Running, he was running from the child, knowing it would not follow him outside into the light, that whatever had made it let it have but one chance each time. That chance was gone, over and done, and as the light of the summer day pierced him, burned him, the tears came freely. His heart hurt with a hard pain and he fell to his knees, weeping, fingering the holes in his shirt and the raw blisters on his skin. Underneath the surface, he felt something soft, dark and pulpy moving, something rotten burrowing deeper in. And he knew that he would carry it with him for the rest of his life.
View of a Desolate Landscape
The painting was ugly, truly awful, and it hung on the wall in a small gallery-cum-shop that was on my way home from work. Every day, I passed by this place, and every day, I went inside, not so sure why, to look at the paintings and other exhibits that were all crude in their execution and not at all appealing to buy. The price tags were always reasonable, cheap even, but still I never found myself moved enough by what I saw on display to take out my wallet and make a purchase.
The painting though, it caught my attention by stirring something
in me. A feeling that could be called revulsion, but also had some aspects of sickness, sadness and unutterable depression in its character. Like everything else in the gallery-cum-shop, the painting was crude and unappealing, but there were certain things about it that made me continue to look and study what was rendered upon the canvas.
It appeared to be a painting of a near-featureless landscape over which hung a near-black and cloud-stained sky. The landscape could equally have been a grey and grotesque sea, and the sky above it some depthless void marred by the leftovers of dead souls shrieking through its abysms. As you can see, the painting was an ambiguous thing as well as an ugly thing, which is why it arrested my attention.

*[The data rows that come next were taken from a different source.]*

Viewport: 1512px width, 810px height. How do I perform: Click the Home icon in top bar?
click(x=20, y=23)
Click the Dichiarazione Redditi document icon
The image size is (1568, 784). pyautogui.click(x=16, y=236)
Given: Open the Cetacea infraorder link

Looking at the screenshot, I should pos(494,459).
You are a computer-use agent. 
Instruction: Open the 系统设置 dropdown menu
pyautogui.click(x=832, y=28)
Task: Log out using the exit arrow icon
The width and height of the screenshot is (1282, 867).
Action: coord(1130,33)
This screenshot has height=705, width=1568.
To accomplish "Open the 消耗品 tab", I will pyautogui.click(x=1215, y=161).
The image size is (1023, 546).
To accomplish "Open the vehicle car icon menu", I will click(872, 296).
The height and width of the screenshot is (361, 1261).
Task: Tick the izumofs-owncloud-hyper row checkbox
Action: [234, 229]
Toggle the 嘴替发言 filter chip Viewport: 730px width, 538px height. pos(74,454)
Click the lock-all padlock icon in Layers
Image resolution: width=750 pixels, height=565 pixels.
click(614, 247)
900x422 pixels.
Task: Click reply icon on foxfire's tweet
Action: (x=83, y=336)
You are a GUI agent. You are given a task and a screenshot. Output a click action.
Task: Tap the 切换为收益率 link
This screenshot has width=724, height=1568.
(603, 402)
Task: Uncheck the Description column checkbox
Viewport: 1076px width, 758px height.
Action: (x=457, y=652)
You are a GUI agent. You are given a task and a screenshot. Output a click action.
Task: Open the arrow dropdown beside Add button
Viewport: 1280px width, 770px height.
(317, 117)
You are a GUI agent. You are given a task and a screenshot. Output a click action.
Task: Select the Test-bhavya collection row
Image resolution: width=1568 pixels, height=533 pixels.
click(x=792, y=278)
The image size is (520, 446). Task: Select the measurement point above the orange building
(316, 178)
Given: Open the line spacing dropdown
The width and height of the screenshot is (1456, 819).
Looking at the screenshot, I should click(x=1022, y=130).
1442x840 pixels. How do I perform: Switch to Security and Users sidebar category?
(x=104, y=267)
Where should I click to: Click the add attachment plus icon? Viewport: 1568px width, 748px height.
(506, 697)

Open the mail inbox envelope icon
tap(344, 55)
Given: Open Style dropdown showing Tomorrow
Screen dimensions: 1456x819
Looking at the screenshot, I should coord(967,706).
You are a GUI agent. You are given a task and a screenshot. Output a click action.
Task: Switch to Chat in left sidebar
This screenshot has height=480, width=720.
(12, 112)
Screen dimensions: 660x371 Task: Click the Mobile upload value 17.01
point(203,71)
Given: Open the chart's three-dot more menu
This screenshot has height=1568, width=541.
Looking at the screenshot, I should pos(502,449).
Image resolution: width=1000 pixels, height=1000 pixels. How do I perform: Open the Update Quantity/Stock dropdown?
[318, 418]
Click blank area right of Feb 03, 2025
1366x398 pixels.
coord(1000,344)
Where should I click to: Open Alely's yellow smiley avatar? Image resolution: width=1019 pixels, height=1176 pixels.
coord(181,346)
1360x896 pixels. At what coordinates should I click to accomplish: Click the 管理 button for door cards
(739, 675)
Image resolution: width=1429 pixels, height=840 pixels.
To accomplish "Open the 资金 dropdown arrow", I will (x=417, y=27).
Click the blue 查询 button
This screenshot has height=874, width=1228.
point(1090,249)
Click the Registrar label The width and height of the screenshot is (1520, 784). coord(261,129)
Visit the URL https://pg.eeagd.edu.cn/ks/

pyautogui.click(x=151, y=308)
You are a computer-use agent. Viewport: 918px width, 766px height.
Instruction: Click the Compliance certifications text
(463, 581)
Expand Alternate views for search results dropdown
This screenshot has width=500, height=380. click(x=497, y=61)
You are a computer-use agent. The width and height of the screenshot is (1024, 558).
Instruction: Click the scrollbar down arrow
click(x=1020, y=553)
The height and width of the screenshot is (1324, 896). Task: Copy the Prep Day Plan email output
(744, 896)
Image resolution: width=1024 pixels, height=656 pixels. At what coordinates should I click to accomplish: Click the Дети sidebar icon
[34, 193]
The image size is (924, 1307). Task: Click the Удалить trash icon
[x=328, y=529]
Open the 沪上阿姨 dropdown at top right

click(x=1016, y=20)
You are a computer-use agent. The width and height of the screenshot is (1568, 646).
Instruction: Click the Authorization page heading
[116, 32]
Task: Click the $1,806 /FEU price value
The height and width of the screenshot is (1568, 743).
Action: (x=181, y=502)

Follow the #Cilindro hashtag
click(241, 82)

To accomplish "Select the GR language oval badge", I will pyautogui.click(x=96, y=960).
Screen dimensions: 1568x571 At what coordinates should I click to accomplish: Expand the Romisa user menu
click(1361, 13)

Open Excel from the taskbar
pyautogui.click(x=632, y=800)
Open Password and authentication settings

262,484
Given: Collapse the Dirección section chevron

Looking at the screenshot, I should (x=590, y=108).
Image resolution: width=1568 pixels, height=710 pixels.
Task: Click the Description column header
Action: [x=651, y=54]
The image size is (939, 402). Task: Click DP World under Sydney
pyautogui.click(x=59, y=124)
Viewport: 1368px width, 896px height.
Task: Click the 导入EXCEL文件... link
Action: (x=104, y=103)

Now, the city I live in is a grey and desolate place and, after many years of residence in it, I have found that one's life comes to take on the character of the city. Strange and curious breakdowns in the transport system and government often become mirrored in the people with whom I journey to and from the interminable office-blocks that make up the majority of the workplaces here. Every day, I notice how more and more curtains seem to be drawn across windows in the houses along the streets, and how many more of my fellow travellers seem to go to and from work with glazed and sick expressions upon their faces, maybe trembling, sometimes shivering. The signs of breakdown, imminent and ongoing, are everywhere in the city, which has become such a grey and desolate place to live. I remember moving here, all those years ago, and I wonder why I did so, and I also wonder why I remain when I know another breakdown is just around the corner, for me, for the city, for everyone. I wonder why I do not put my affairs in order and make an exit, take my leave, in as quiet and unostentatious a manner as possible. Enough of the pharmacies and doctors in this city will prescribe pills at the drop of a hat that, in sufficient quantity, will become a potent poison and assist me in turning everything to silence, darkness and dust.